SET TASK:
Please write out, word for word, the lines starting at the one that contains "All Communities (64, 1509)" and ending at the one that contains "Horror [Horror (204 items)] (1046, 262)", with both of those lines included.

INPUT:
==============================

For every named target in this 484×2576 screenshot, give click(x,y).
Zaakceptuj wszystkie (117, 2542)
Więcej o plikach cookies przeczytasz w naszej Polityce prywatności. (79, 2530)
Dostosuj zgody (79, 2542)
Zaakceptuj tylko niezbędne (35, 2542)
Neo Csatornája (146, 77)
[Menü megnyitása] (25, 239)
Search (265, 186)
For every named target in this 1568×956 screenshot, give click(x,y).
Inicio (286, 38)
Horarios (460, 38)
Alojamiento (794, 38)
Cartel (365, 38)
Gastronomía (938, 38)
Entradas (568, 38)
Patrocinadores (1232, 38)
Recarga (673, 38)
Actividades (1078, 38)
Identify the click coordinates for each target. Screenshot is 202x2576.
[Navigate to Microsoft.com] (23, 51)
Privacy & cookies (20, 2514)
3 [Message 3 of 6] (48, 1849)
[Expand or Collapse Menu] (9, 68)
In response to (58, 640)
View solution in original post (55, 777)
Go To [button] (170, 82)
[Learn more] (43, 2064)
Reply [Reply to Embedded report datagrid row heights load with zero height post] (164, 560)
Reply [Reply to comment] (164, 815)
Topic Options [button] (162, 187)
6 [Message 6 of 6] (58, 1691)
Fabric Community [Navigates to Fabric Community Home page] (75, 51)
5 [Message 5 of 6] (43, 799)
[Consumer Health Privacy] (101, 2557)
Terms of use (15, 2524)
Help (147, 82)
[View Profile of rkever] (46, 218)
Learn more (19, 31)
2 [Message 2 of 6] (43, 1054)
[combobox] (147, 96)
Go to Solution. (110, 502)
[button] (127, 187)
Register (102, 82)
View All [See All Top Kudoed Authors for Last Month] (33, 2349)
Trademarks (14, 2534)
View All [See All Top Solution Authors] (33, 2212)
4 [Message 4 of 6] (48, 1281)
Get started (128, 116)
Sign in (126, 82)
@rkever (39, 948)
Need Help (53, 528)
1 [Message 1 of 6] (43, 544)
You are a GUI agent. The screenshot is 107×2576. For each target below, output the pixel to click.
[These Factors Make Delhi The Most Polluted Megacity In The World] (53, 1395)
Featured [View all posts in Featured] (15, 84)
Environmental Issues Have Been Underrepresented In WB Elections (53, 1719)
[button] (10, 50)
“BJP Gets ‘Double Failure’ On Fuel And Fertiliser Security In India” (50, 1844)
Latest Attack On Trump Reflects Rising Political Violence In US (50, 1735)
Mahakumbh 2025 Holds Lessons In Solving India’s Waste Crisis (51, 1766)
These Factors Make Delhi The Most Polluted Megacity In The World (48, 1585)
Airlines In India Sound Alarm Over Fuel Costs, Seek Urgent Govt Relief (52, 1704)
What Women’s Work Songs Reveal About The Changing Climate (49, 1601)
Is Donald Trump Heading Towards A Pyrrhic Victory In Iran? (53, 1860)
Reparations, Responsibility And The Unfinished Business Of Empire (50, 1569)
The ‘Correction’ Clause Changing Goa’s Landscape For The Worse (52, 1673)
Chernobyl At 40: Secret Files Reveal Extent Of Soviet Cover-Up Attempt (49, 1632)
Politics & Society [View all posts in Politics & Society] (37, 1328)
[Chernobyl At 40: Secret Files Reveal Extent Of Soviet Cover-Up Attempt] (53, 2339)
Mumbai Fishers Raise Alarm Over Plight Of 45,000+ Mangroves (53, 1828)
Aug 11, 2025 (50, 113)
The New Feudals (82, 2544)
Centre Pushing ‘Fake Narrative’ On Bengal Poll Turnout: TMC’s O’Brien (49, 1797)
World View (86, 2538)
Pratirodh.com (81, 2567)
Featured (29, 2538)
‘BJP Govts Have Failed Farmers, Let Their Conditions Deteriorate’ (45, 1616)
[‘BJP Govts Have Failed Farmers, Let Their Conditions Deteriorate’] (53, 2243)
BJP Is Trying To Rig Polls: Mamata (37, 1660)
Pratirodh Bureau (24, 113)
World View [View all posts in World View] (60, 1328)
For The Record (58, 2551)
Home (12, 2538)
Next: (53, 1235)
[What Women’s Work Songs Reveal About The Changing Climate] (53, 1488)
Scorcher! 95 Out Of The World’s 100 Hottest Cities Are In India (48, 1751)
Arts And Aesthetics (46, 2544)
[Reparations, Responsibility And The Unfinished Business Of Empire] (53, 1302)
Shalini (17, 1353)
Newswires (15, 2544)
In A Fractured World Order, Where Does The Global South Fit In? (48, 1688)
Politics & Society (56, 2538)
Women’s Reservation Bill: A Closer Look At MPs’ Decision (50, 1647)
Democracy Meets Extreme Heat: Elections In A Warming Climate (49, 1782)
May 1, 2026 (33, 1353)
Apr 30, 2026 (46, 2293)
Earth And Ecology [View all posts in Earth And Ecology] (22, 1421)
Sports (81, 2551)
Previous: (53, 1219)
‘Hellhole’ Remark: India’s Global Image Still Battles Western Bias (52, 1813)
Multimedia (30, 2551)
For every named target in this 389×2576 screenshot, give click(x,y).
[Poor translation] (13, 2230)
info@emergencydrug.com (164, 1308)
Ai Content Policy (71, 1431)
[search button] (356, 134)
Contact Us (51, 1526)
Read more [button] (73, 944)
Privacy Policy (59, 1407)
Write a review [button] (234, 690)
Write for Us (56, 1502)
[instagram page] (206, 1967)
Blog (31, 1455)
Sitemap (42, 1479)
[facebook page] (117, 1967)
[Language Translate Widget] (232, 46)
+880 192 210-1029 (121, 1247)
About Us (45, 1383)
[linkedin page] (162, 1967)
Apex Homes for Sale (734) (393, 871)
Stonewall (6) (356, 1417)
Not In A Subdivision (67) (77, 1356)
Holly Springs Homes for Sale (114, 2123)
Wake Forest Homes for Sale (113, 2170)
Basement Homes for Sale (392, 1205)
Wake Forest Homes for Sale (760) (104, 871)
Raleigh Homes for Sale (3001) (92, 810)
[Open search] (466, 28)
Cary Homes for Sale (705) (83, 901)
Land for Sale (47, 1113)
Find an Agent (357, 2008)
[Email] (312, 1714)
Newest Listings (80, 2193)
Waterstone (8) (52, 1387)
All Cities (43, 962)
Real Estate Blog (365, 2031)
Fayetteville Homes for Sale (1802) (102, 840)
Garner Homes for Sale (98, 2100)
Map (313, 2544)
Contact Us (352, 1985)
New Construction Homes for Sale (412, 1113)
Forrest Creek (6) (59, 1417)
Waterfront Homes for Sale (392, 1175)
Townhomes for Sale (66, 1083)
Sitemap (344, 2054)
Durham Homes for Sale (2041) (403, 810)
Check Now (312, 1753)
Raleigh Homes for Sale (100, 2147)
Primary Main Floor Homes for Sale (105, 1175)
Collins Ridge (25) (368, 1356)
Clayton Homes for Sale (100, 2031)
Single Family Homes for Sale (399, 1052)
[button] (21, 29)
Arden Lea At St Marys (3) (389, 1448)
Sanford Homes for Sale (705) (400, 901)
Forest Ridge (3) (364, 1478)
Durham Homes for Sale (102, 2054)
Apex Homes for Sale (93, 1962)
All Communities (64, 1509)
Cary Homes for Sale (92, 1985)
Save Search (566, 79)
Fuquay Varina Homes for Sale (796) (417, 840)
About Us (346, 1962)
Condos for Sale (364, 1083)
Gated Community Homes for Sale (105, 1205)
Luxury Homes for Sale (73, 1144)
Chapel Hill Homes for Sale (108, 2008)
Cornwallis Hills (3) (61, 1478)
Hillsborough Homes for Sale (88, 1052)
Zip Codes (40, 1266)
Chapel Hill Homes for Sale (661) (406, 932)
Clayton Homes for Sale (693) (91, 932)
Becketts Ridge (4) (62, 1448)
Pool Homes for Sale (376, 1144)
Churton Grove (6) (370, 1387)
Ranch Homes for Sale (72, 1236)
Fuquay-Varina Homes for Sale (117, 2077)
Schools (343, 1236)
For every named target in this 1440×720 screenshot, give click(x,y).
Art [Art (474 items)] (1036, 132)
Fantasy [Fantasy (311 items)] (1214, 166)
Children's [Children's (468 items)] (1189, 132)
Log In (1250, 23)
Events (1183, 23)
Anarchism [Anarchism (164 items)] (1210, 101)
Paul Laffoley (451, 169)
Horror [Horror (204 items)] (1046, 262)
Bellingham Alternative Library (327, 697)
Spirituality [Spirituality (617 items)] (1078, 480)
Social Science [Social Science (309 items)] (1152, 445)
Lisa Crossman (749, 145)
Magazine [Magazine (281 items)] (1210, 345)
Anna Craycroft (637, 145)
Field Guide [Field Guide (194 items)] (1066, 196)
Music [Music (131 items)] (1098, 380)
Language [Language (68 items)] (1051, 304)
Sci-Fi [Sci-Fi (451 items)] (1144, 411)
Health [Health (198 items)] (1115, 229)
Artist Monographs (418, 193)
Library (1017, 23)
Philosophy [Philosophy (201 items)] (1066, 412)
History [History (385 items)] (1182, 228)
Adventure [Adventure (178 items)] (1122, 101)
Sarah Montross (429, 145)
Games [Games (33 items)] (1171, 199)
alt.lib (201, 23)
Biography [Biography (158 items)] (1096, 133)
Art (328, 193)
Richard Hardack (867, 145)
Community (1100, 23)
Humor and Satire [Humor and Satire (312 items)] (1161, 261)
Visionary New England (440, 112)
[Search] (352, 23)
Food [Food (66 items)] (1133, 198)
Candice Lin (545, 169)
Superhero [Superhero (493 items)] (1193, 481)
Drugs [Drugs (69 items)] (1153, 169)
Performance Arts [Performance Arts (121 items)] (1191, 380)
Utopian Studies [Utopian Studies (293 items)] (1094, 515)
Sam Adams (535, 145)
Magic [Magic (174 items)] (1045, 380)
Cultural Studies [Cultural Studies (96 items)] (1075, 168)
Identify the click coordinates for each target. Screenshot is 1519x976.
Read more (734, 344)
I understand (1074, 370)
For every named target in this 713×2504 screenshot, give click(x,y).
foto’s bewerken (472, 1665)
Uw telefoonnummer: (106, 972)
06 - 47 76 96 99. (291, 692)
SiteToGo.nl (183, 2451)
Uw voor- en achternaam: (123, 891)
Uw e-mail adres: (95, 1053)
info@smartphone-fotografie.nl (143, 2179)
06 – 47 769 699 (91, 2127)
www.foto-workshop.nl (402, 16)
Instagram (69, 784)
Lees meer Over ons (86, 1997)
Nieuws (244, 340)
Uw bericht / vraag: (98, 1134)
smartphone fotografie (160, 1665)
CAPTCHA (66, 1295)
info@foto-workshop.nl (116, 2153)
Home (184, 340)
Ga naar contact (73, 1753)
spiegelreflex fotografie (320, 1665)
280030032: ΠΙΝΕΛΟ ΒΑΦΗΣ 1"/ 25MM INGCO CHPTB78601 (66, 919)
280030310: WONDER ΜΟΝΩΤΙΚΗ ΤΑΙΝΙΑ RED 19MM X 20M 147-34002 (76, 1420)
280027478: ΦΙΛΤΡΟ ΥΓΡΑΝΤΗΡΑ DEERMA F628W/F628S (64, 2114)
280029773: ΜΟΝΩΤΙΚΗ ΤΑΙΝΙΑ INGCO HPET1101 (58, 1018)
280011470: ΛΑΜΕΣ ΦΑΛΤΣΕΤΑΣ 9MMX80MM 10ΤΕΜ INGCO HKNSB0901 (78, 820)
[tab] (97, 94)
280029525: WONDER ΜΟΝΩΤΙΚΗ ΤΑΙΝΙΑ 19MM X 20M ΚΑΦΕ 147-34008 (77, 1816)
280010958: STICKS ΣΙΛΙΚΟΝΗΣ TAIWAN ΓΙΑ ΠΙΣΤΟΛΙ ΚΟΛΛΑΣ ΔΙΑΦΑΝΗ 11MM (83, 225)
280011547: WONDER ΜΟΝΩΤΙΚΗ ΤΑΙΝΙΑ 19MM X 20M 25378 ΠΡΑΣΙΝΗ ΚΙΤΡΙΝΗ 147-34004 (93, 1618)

==============================

SOLUTION FOR THIS EXERCISE:
All Communities (64, 1509)
Cary Homes for Sale (92, 1985)
Save Search (566, 79)
Fuquay Varina Homes for Sale (796) (417, 840)
About Us (346, 1962)
Condos for Sale (364, 1083)
Gated Community Homes for Sale (105, 1205)
Luxury Homes for Sale (73, 1144)
Chapel Hill Homes for Sale (108, 2008)
Cornwallis Hills (3) (61, 1478)
Hillsborough Homes for Sale (88, 1052)
Zip Codes (40, 1266)
Chapel Hill Homes for Sale (661) (406, 932)
Clayton Homes for Sale (693) (91, 932)
Becketts Ridge (4) (62, 1448)
Pool Homes for Sale (376, 1144)
Churton Grove (6) (370, 1387)
Ranch Homes for Sale (72, 1236)
Fuquay-Varina Homes for Sale (117, 2077)
Schools (343, 1236)
For every named target in this 1440×720 screenshot, give click(x,y).
Art [Art (474 items)] (1036, 132)
Fantasy [Fantasy (311 items)] (1214, 166)
Children's [Children's (468 items)] (1189, 132)
Log In (1250, 23)
Events (1183, 23)
Anarchism [Anarchism (164 items)] (1210, 101)
Paul Laffoley (451, 169)
Horror [Horror (204 items)] (1046, 262)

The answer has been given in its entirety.